(REQUIREMENT) Exclude the pictures, then quote exactly the lines from the one holding "Screen dimensions: 644x290" through the last line of the records.

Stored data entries
----------------
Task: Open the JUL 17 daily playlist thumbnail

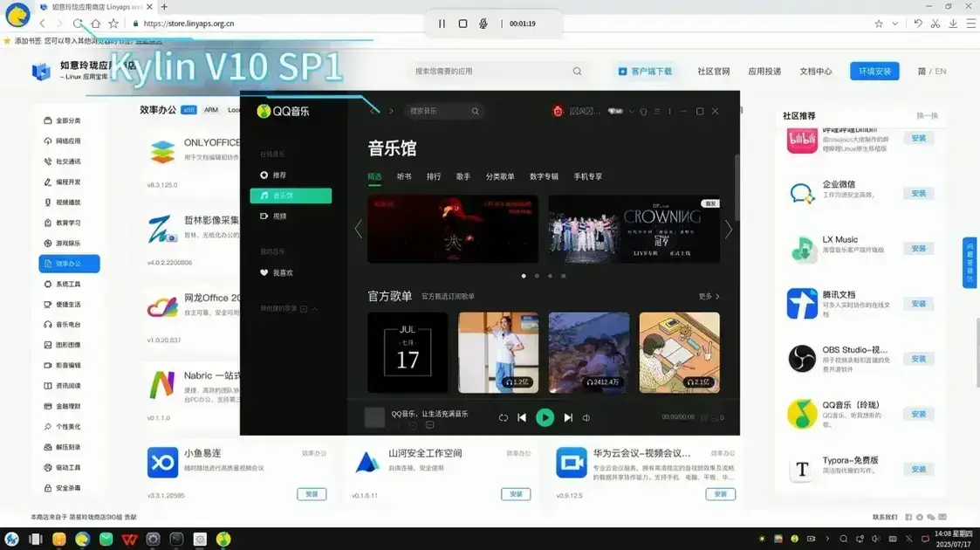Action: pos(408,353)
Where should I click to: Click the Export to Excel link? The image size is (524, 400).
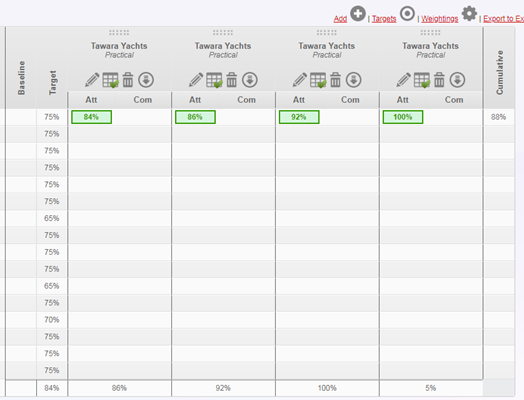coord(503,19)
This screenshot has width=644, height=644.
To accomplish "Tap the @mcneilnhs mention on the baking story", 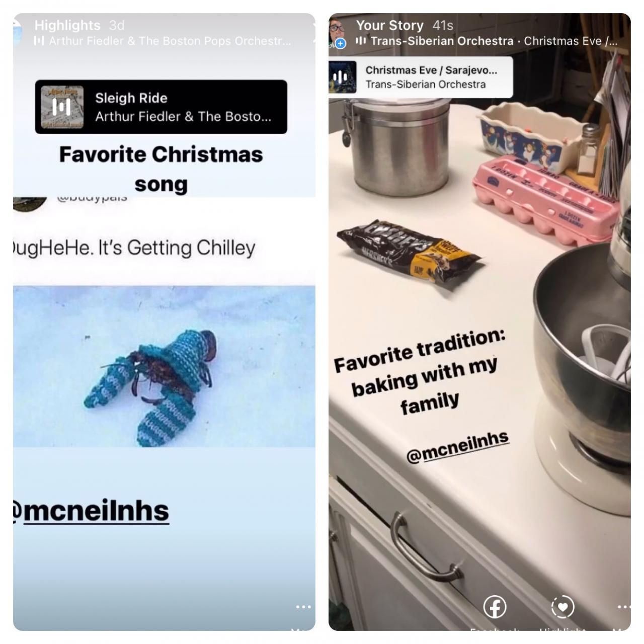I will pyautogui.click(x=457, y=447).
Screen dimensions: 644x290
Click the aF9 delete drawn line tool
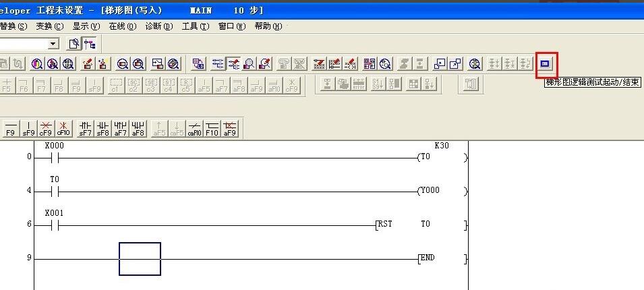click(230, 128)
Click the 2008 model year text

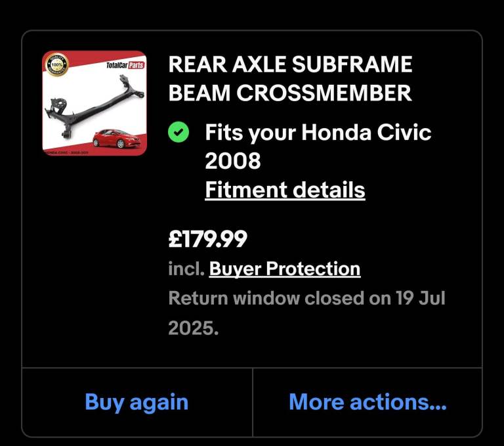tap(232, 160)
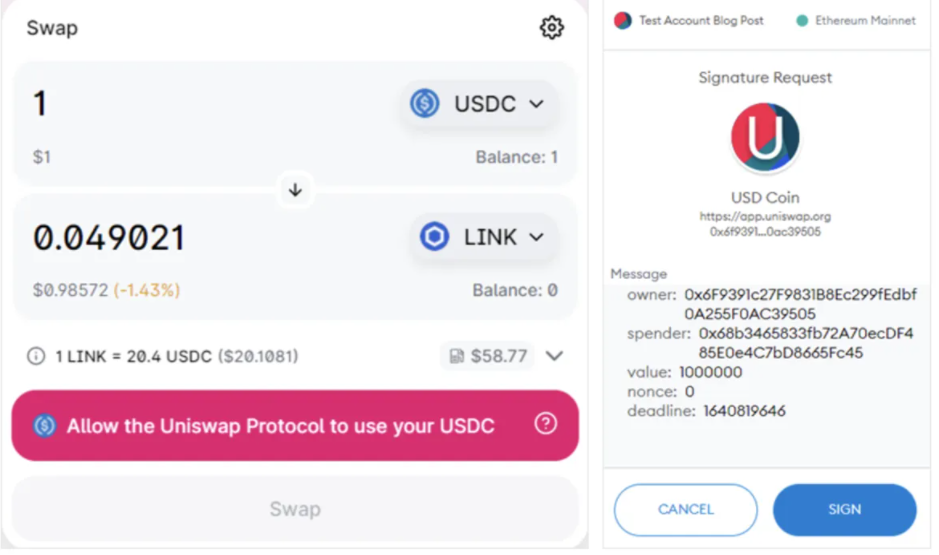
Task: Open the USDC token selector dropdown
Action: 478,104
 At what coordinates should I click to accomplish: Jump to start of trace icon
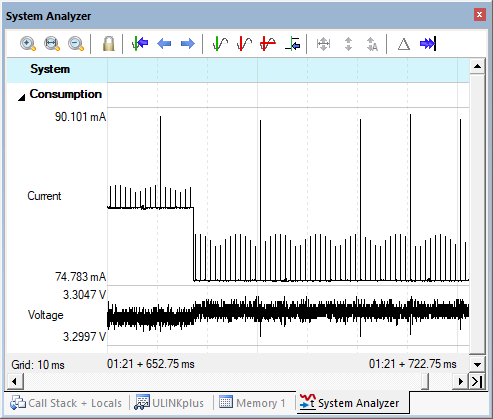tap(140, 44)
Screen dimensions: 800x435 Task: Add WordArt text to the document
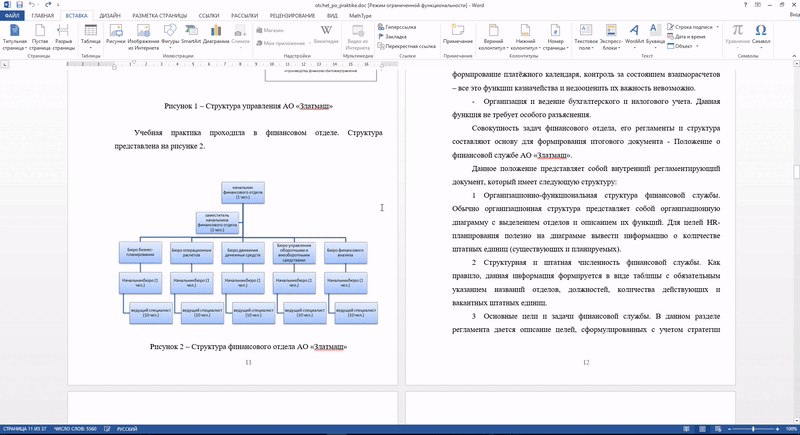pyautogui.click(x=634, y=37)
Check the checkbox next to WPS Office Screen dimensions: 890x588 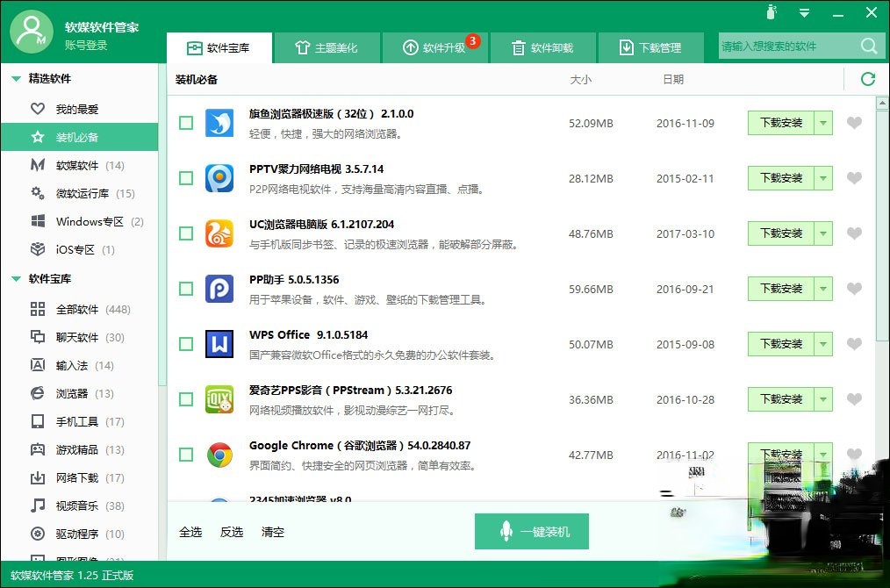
----------------
(ANSWER SECTION)
Screen dimensions: 644x290
Click the aF9 delete drawn line tool
click(230, 128)
Click the 2008 model year text

tap(232, 160)
Task: Open the USDC token selector dropdown
Action: 478,104
 At what coordinates should I click to accomplish: Jump to start of trace icon
tap(140, 44)
Screen dimensions: 800x435 Task: Add WordArt text to the document
pyautogui.click(x=634, y=37)
Check the checkbox next to WPS Office Screen dimensions: 890x588 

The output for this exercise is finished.